■ **Instructions to follow**: Your task is to copy each line of the material below that includes "computer".

■ **Extracted information**:
+++++

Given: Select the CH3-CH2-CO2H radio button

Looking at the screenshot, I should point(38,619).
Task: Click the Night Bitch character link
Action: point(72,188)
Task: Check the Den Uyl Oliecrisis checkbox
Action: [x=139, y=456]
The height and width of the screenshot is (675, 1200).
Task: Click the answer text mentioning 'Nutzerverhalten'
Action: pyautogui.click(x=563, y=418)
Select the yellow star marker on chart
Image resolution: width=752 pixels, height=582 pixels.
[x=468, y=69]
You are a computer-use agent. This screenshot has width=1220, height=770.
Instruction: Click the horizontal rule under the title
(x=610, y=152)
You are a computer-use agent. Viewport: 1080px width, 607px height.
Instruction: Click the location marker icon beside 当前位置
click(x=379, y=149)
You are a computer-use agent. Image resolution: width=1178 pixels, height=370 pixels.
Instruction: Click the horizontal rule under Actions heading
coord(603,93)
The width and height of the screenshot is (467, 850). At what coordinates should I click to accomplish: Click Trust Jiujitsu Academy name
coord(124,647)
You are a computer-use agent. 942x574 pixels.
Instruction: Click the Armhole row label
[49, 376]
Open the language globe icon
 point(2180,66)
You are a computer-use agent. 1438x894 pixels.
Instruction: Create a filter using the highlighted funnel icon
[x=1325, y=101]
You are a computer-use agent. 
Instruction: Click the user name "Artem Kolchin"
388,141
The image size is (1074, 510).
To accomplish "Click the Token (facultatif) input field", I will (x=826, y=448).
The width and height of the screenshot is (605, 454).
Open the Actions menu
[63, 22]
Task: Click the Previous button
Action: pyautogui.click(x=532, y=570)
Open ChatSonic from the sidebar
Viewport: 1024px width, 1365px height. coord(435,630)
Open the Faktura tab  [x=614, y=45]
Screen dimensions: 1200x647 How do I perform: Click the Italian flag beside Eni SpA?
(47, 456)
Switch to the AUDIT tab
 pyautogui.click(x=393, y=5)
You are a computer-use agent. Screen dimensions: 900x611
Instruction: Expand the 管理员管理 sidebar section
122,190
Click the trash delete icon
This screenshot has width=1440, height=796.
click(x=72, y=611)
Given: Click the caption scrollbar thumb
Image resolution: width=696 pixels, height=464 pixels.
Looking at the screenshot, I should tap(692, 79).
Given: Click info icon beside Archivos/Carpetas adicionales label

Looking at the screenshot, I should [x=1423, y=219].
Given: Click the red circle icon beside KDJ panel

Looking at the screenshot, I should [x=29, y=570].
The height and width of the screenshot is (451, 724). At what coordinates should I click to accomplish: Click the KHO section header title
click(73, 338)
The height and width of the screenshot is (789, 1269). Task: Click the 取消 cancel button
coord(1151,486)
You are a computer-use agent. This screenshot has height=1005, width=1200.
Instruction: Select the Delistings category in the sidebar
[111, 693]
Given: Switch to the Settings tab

+++++

■ **Written answer**:
You are a computer-use agent. This screenshot has width=1220, height=770.
You are a computer-use agent. Viewport: 1080px width, 607px height.
You are a computer-use agent. Image resolution: width=1178 pixels, height=370 pixels.
You are a computer-use agent. 942x574 pixels.
You are a computer-use agent. 1438x894 pixels.
You are a computer-use agent. 
You are a computer-use agent. Screen dimensions: 900x611
You are a computer-use agent. This screenshot has height=1005, width=1200.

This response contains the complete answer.